(Stored data)
______________________________

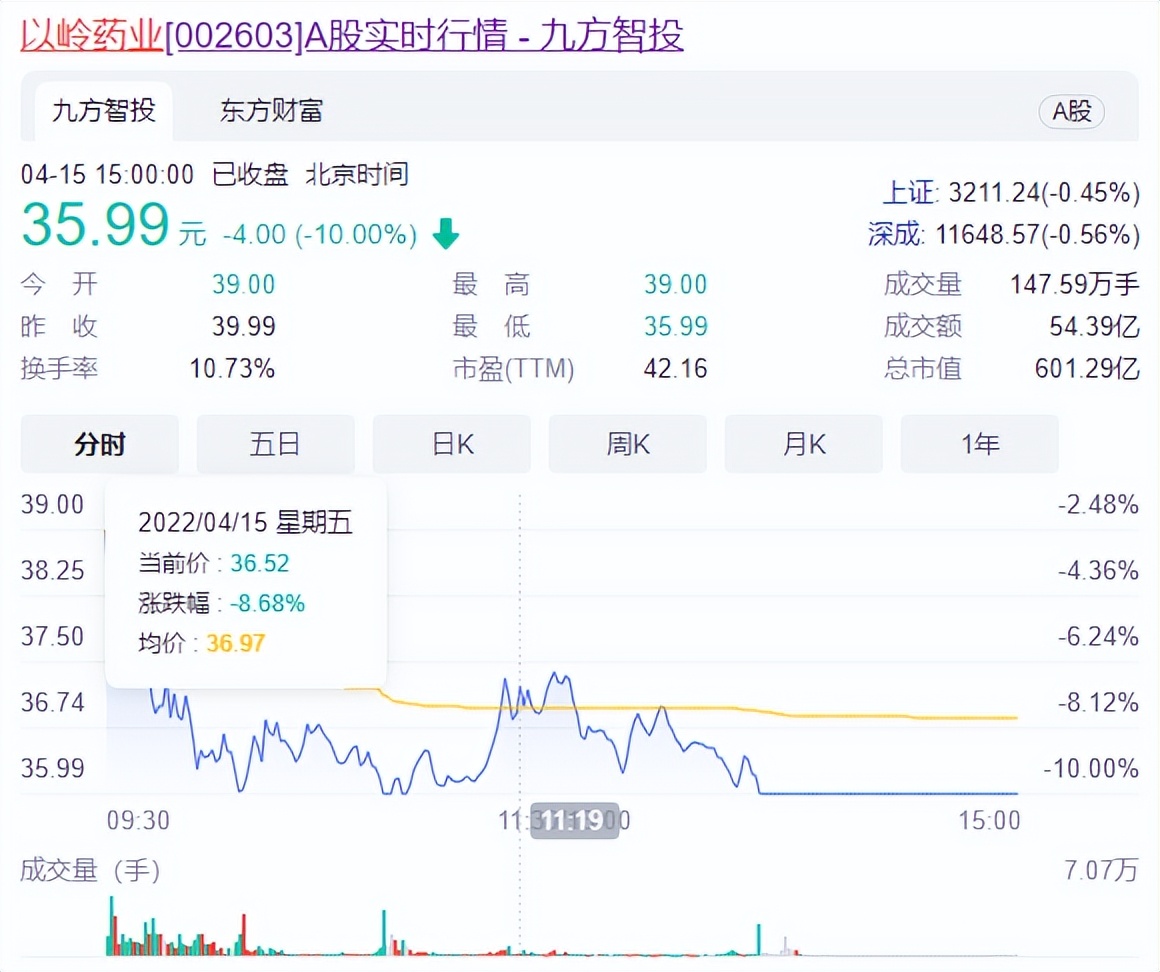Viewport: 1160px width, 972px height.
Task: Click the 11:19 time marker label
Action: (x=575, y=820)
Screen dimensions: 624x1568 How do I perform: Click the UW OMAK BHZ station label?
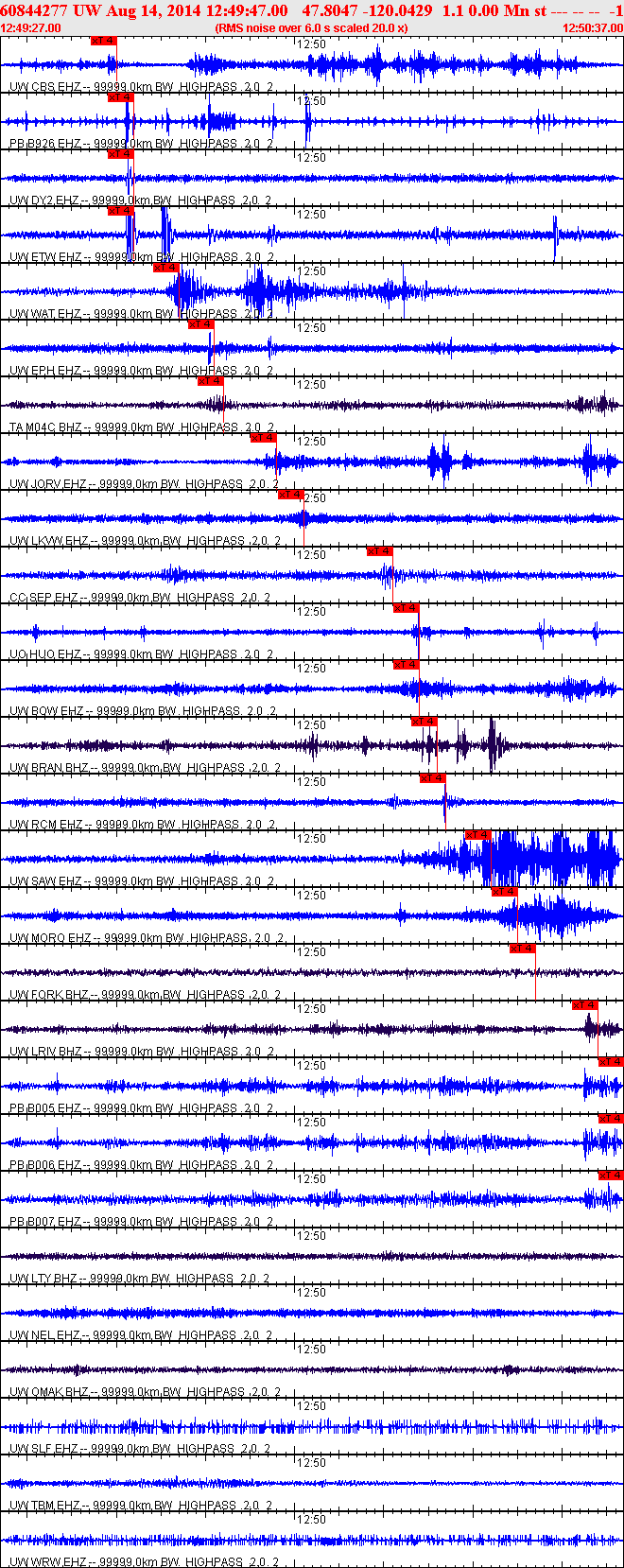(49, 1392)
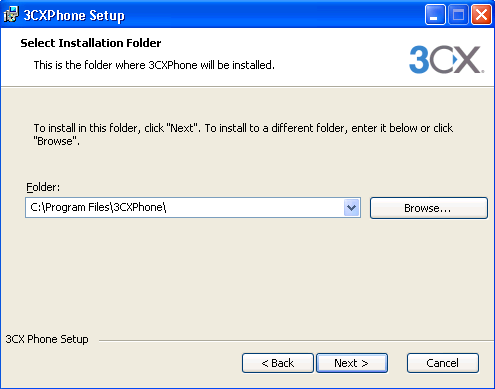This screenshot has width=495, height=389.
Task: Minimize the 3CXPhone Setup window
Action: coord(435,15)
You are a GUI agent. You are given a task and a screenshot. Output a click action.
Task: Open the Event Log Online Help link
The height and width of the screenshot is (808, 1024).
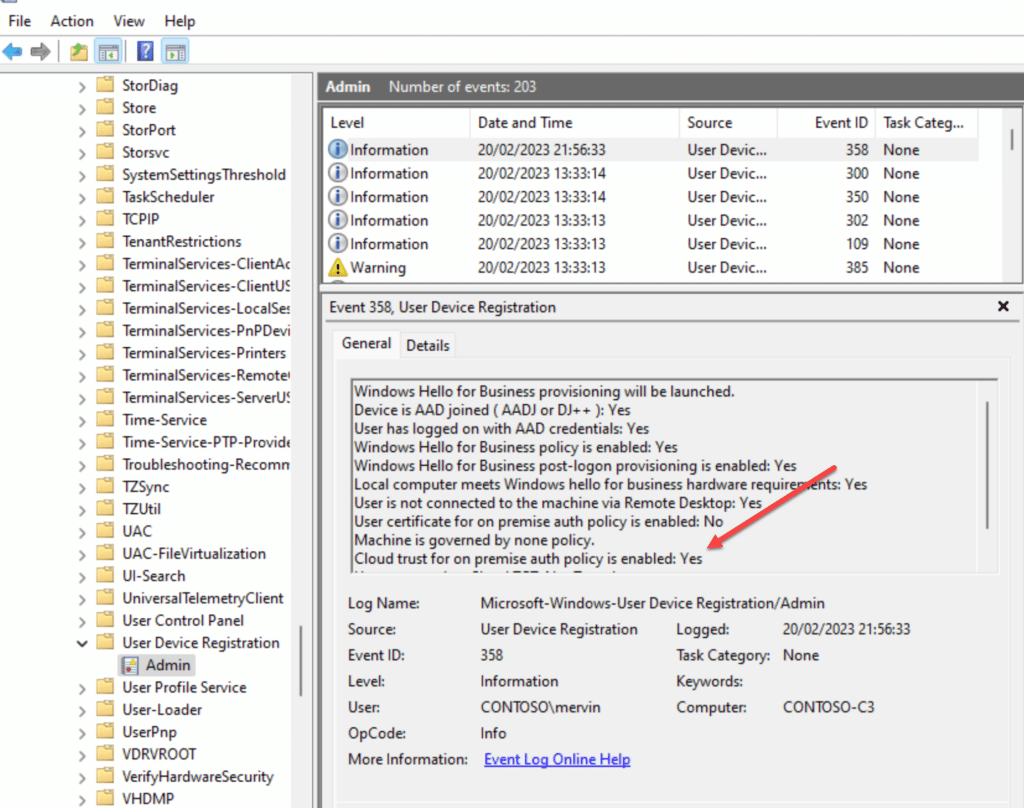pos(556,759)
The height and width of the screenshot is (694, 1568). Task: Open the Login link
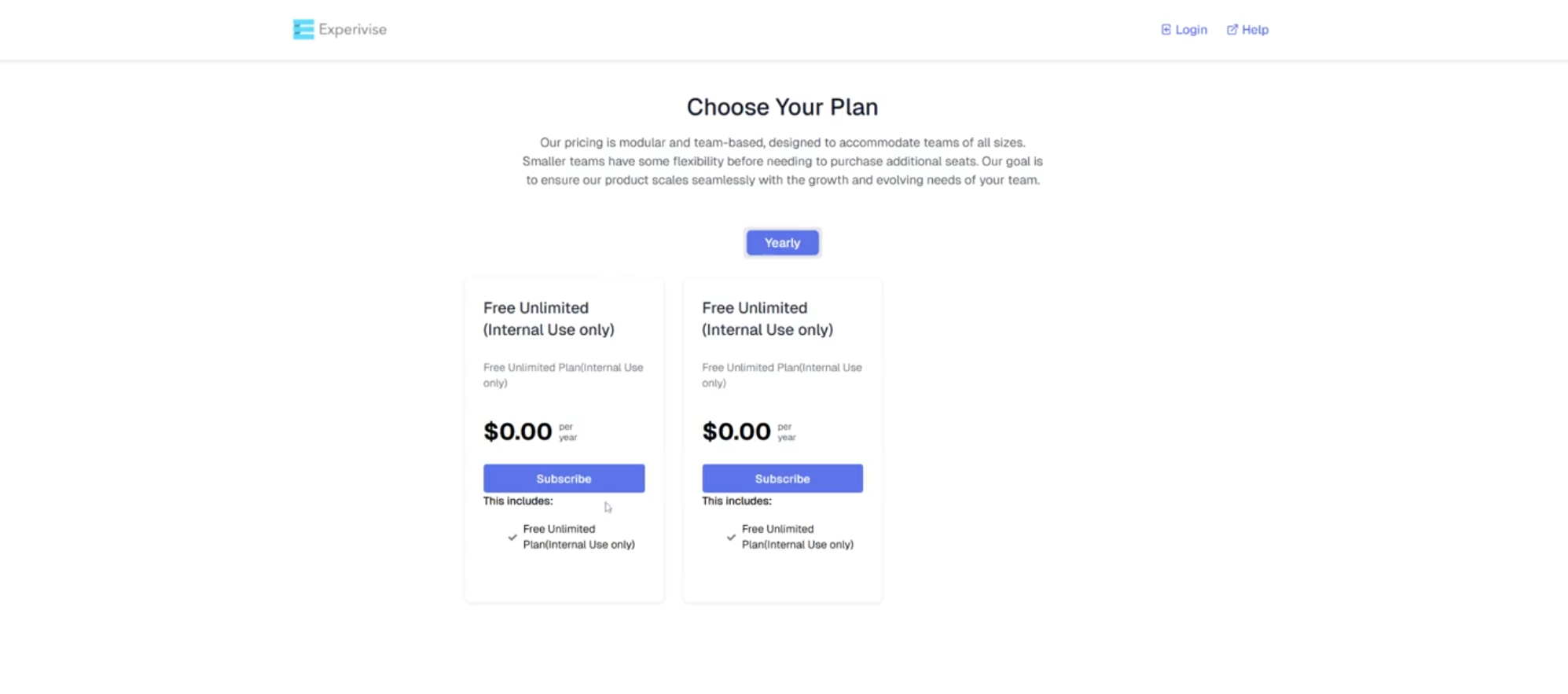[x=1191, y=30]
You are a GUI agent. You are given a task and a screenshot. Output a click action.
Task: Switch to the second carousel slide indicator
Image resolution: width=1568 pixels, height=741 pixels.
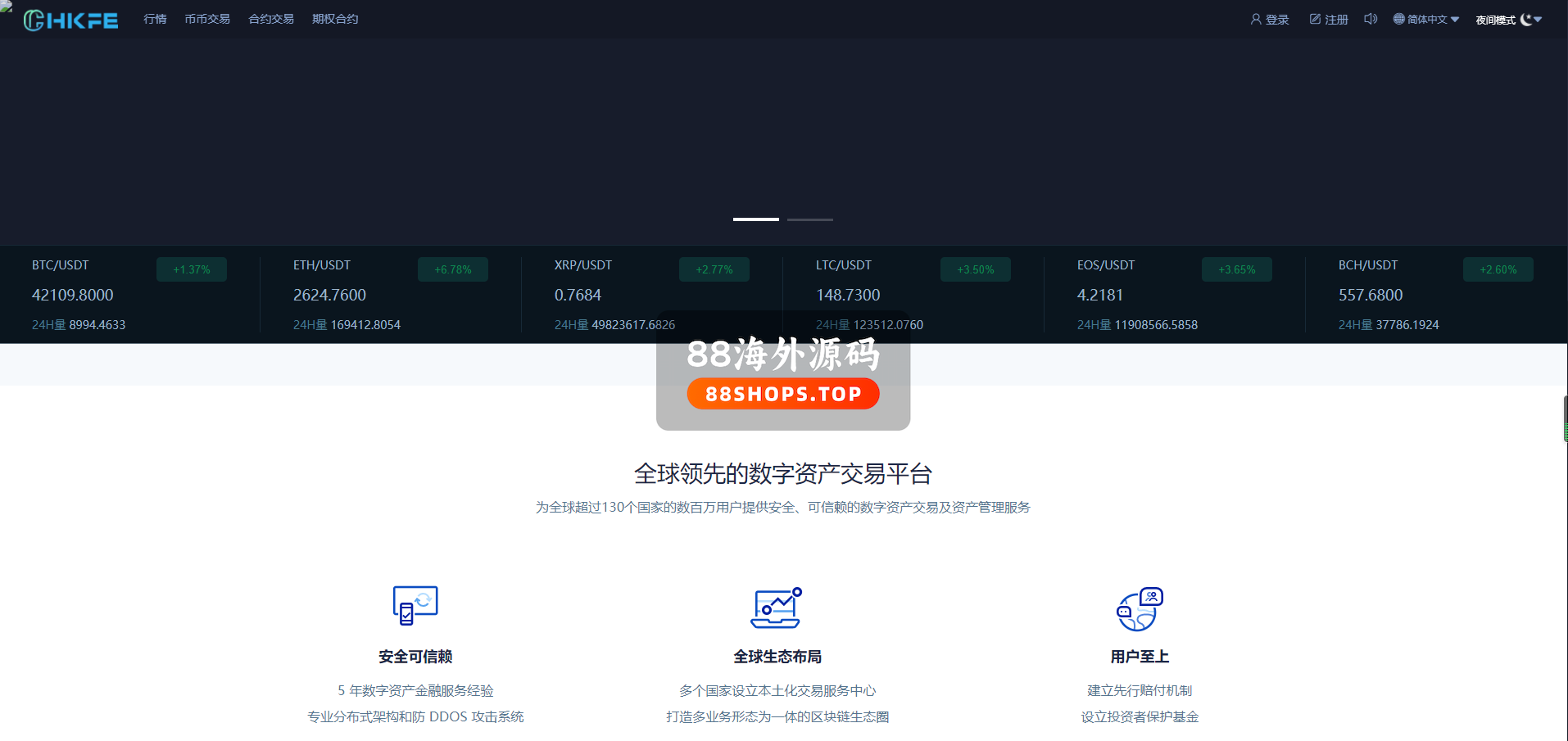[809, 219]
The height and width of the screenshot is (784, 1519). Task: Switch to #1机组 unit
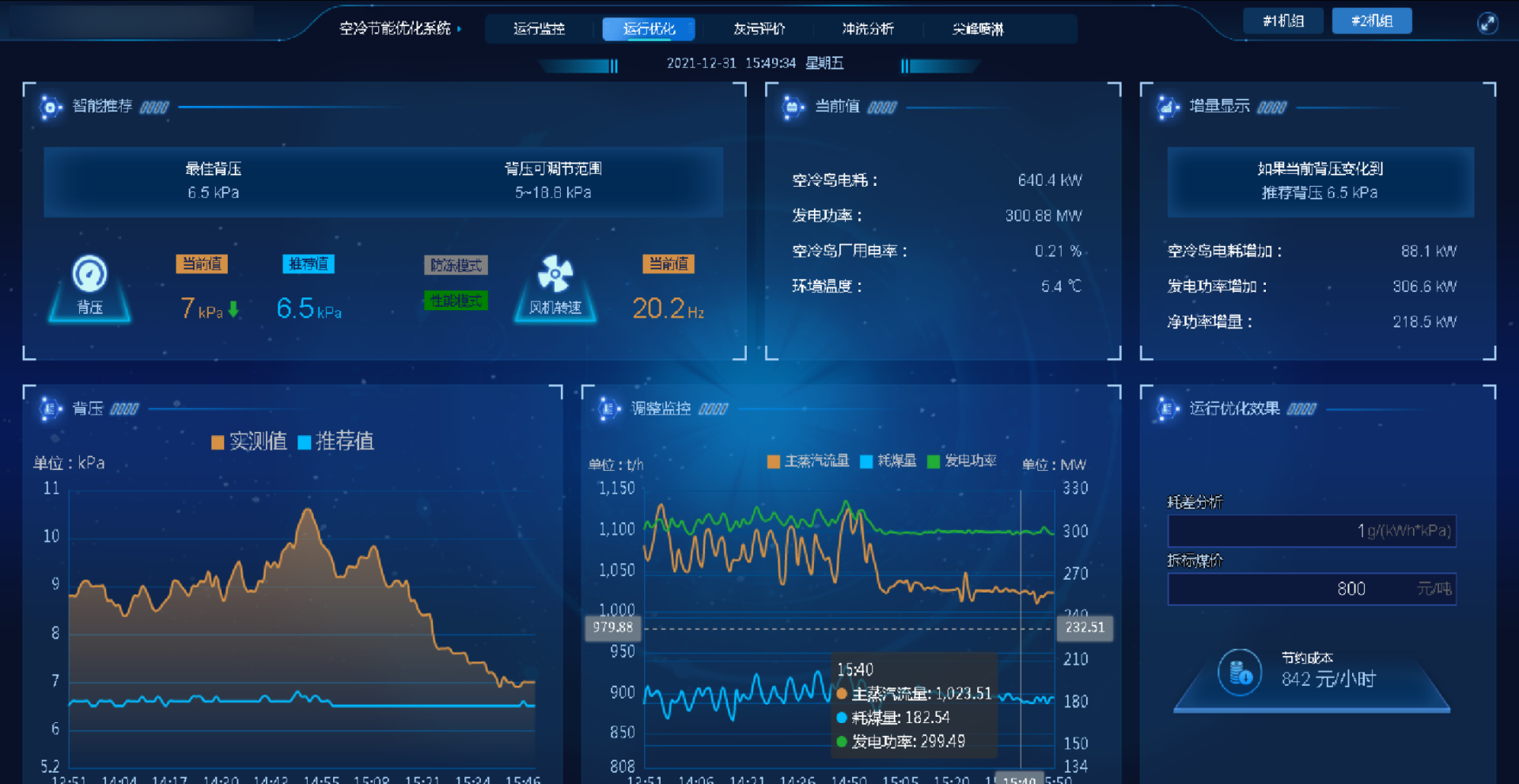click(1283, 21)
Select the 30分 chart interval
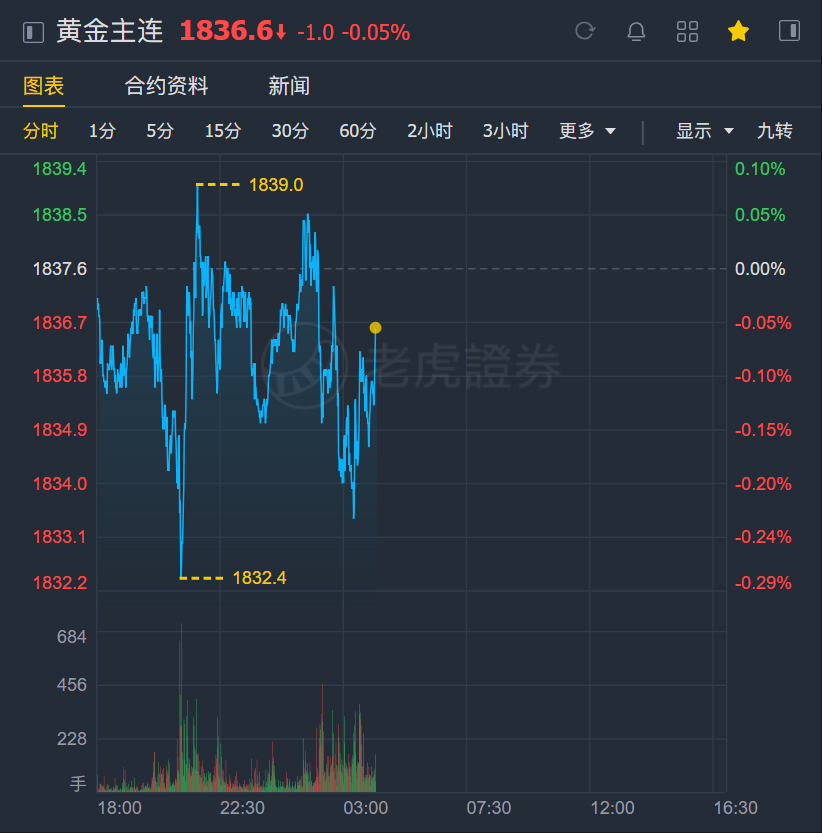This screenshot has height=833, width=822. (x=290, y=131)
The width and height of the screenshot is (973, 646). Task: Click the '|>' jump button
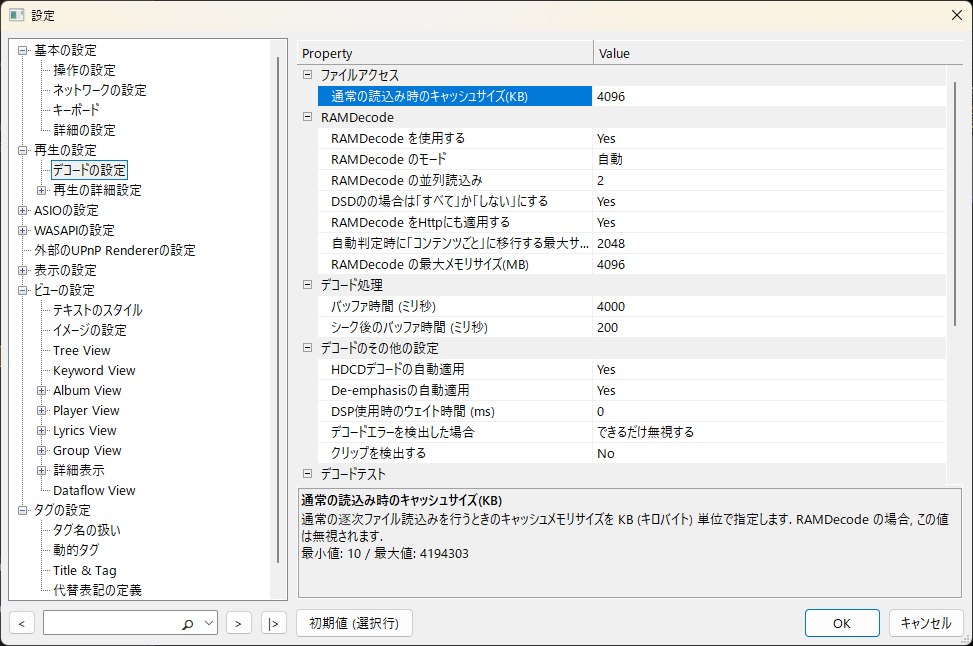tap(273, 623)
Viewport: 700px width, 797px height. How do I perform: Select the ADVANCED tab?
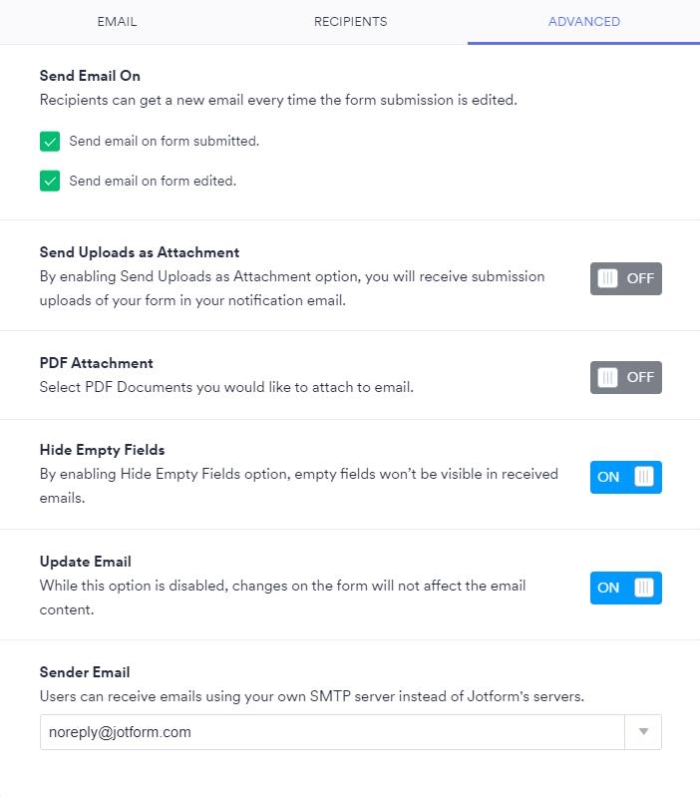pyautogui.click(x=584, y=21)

______________________________

Work required:
Give back, word for word, the lines from the line that contains "The width and" through the last line of the records, with no pictures and nothing else.

Answer section:
The width and height of the screenshot is (973, 646). Task: Click the '|>' jump button
tap(273, 623)
Viewport: 700px width, 797px height. How do I perform: Select the ADVANCED tab?
pyautogui.click(x=584, y=21)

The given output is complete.